## Material to process

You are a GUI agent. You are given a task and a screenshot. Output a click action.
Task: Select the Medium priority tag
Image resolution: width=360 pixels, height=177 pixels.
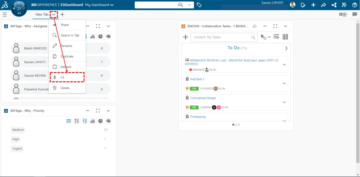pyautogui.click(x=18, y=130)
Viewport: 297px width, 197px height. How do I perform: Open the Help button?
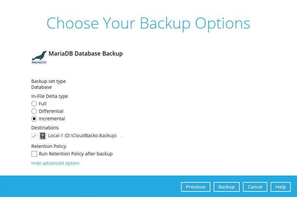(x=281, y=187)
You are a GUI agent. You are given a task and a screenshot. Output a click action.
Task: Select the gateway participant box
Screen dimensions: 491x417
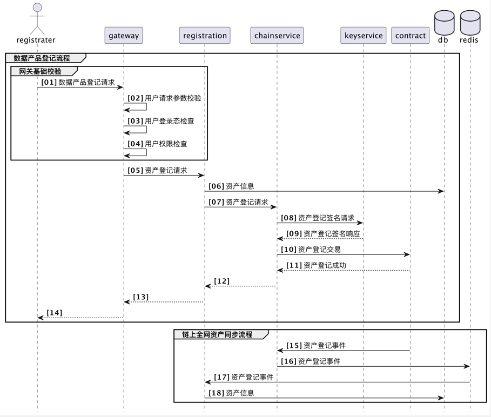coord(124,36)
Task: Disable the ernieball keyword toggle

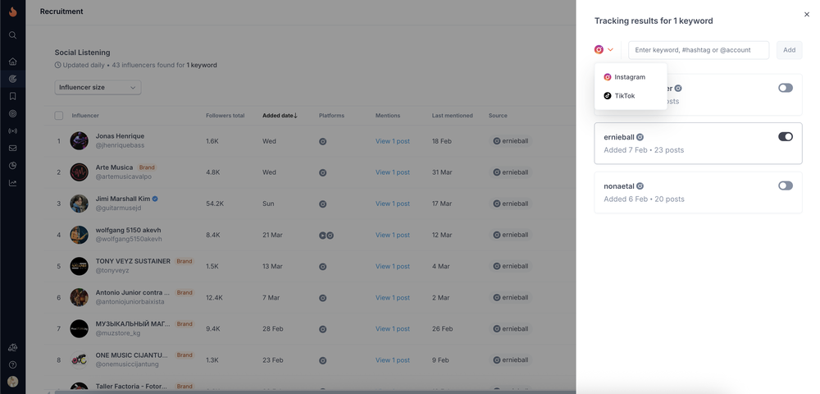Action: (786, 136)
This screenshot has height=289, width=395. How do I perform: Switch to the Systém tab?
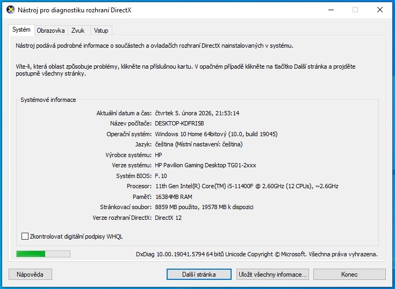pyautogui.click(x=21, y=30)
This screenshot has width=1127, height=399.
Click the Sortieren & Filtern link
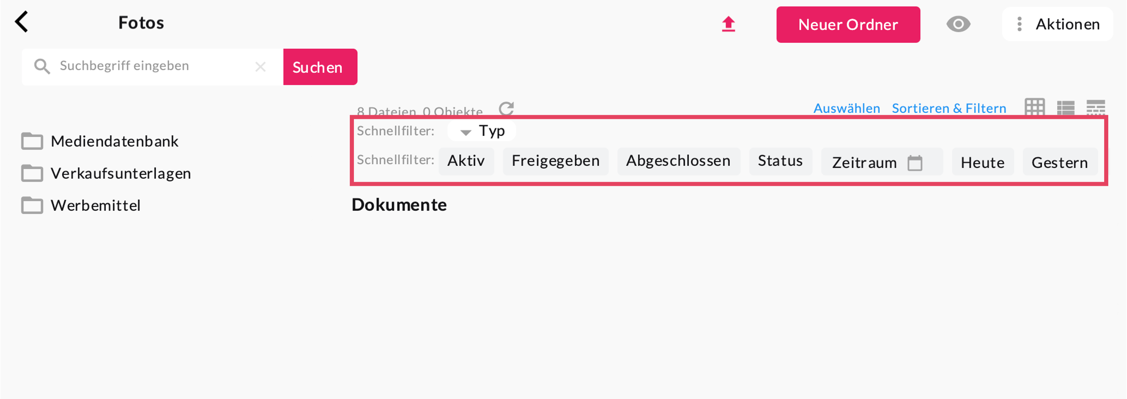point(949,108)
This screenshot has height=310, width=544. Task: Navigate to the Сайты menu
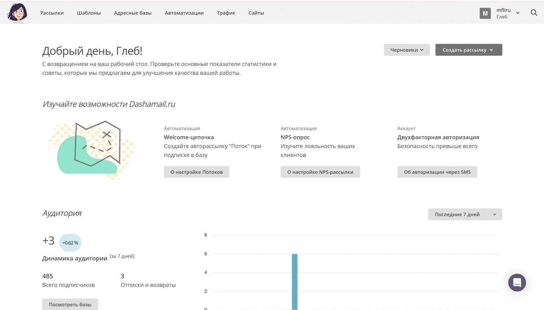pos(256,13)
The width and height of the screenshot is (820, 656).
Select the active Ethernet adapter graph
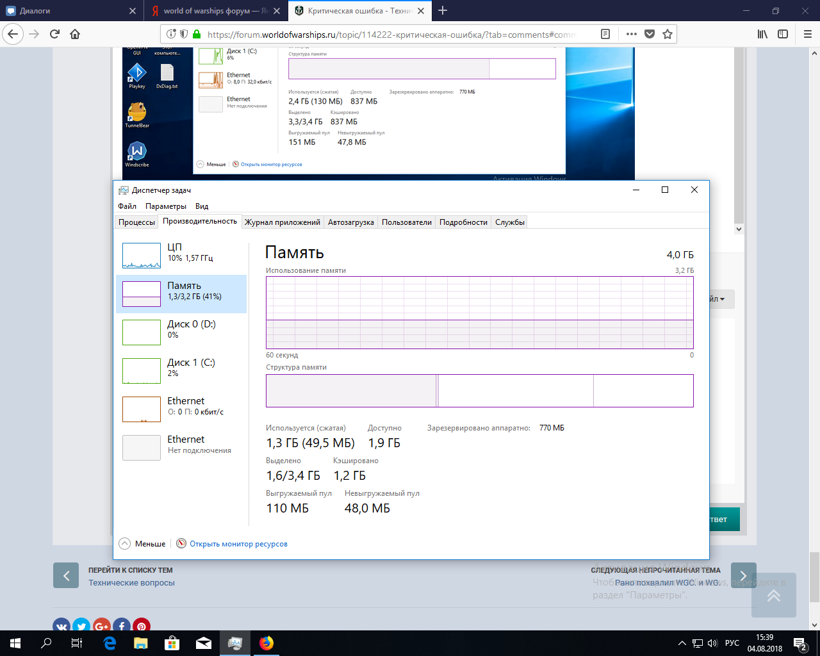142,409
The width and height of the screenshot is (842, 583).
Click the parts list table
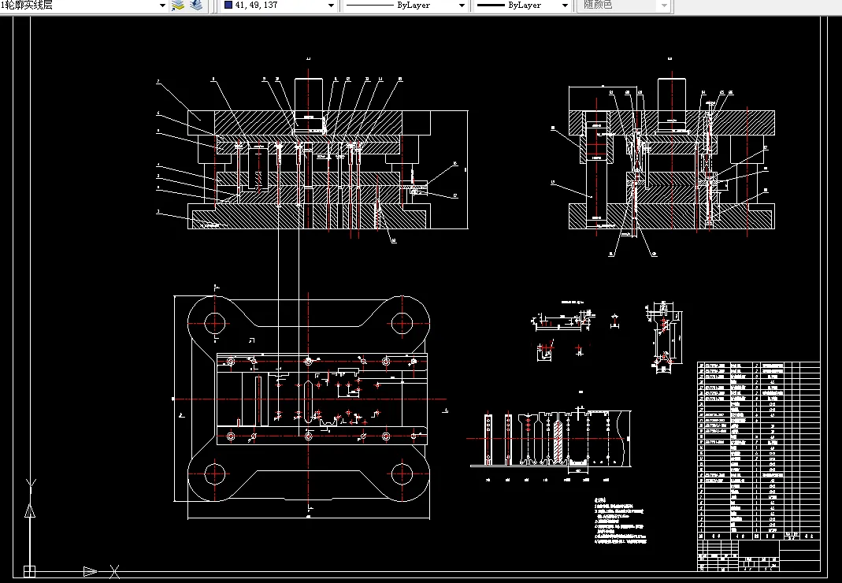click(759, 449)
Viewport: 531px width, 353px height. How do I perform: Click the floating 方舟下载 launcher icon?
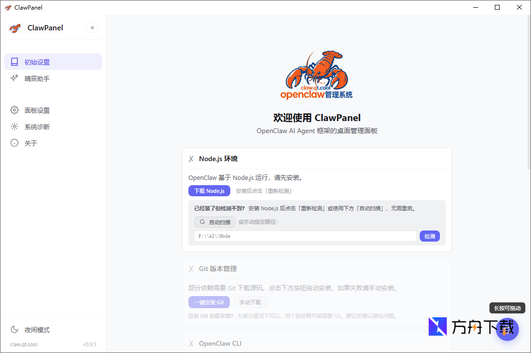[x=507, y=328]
* * *
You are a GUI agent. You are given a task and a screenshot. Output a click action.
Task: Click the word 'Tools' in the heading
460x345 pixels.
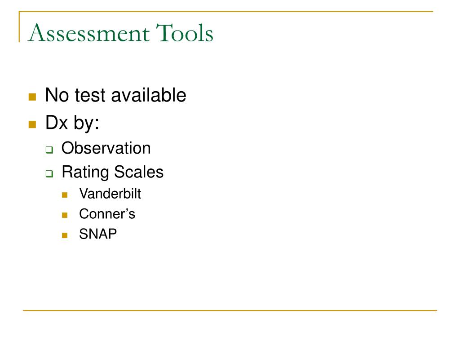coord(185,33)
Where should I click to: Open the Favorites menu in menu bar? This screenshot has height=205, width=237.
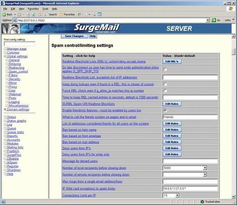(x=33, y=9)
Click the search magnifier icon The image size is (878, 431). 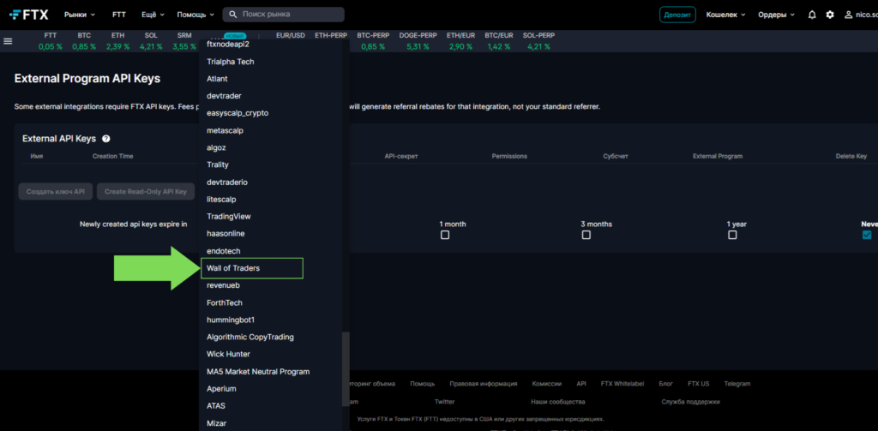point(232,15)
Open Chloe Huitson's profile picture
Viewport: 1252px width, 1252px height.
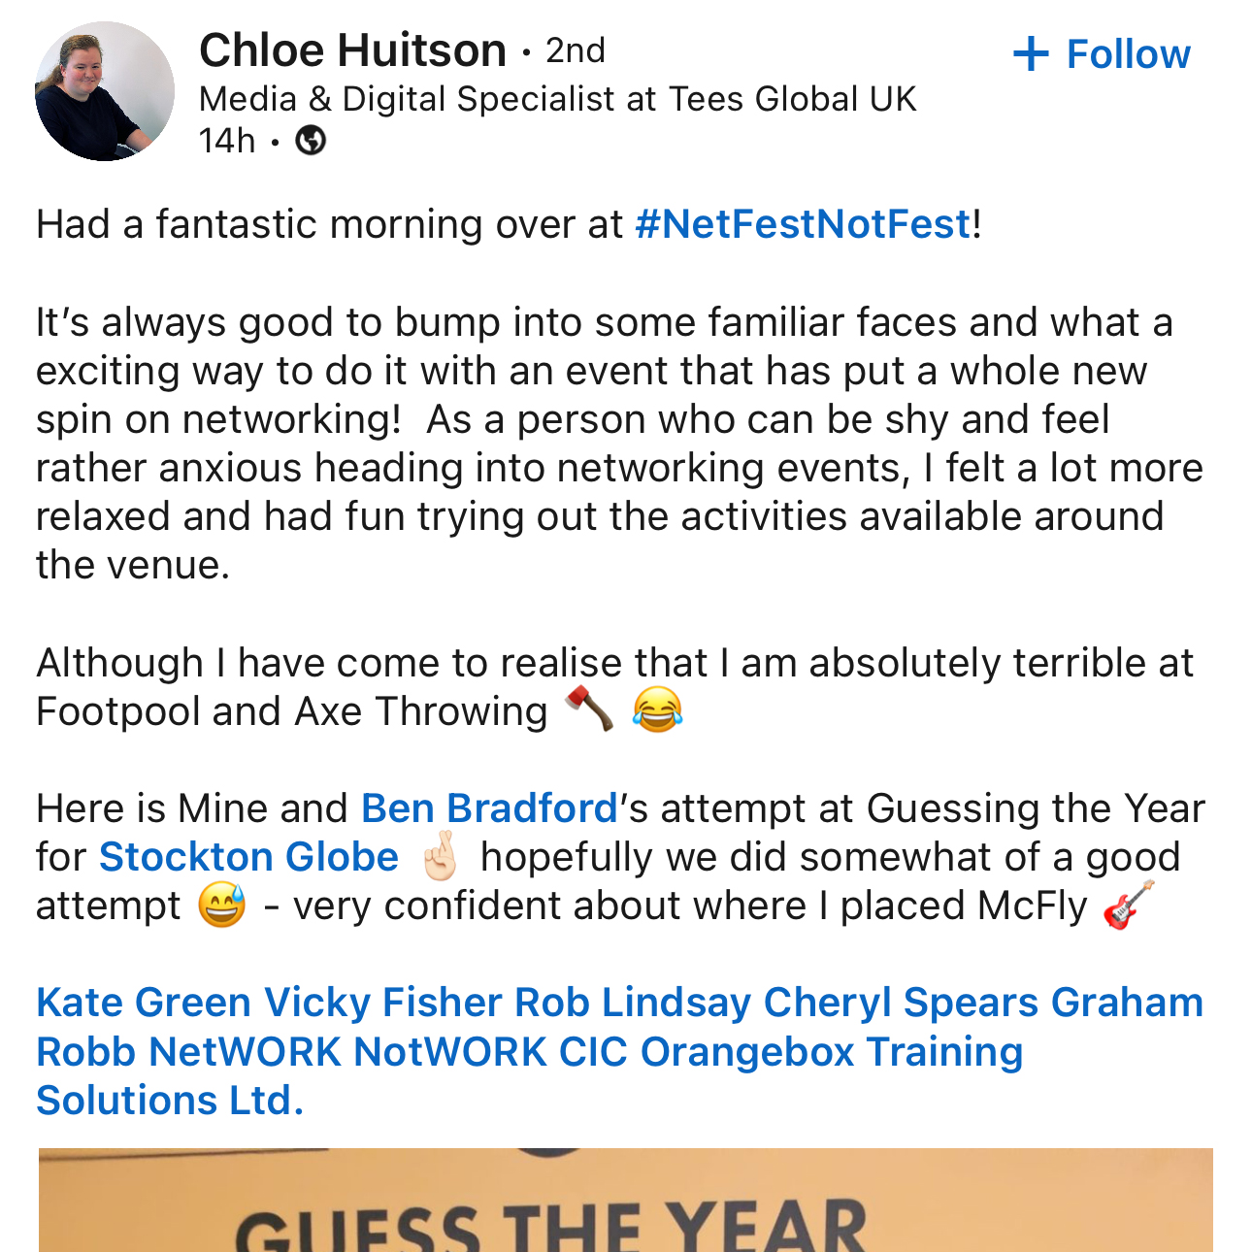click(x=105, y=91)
...
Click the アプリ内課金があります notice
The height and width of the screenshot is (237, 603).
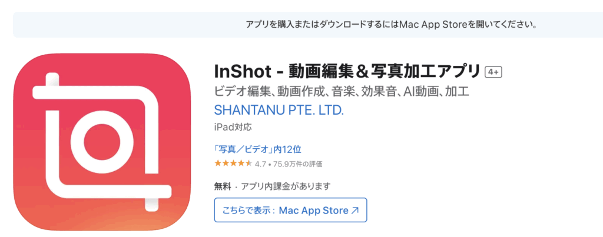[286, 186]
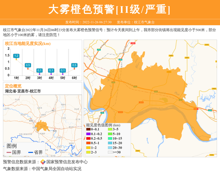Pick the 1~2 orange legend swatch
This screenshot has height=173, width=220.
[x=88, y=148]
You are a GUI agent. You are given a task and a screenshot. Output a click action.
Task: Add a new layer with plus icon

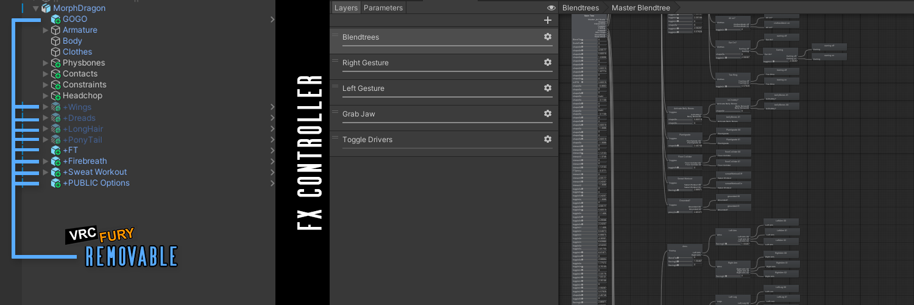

## Exercise aim
In the entries above, every line from the line with "Click the アプリ内課金があります notice" to the line with "Task: Add a new layer with plus icon" is to be printed exactly, with both ends included and pictures excluded.

## Your solution
Click the アプリ内課金があります notice
The height and width of the screenshot is (237, 603).
[286, 186]
Pick the 1~2 orange legend swatch
This screenshot has height=173, width=220.
[x=88, y=148]
You are a GUI agent. You are given a task and a screenshot. Output a click action.
Task: Add a new layer with plus icon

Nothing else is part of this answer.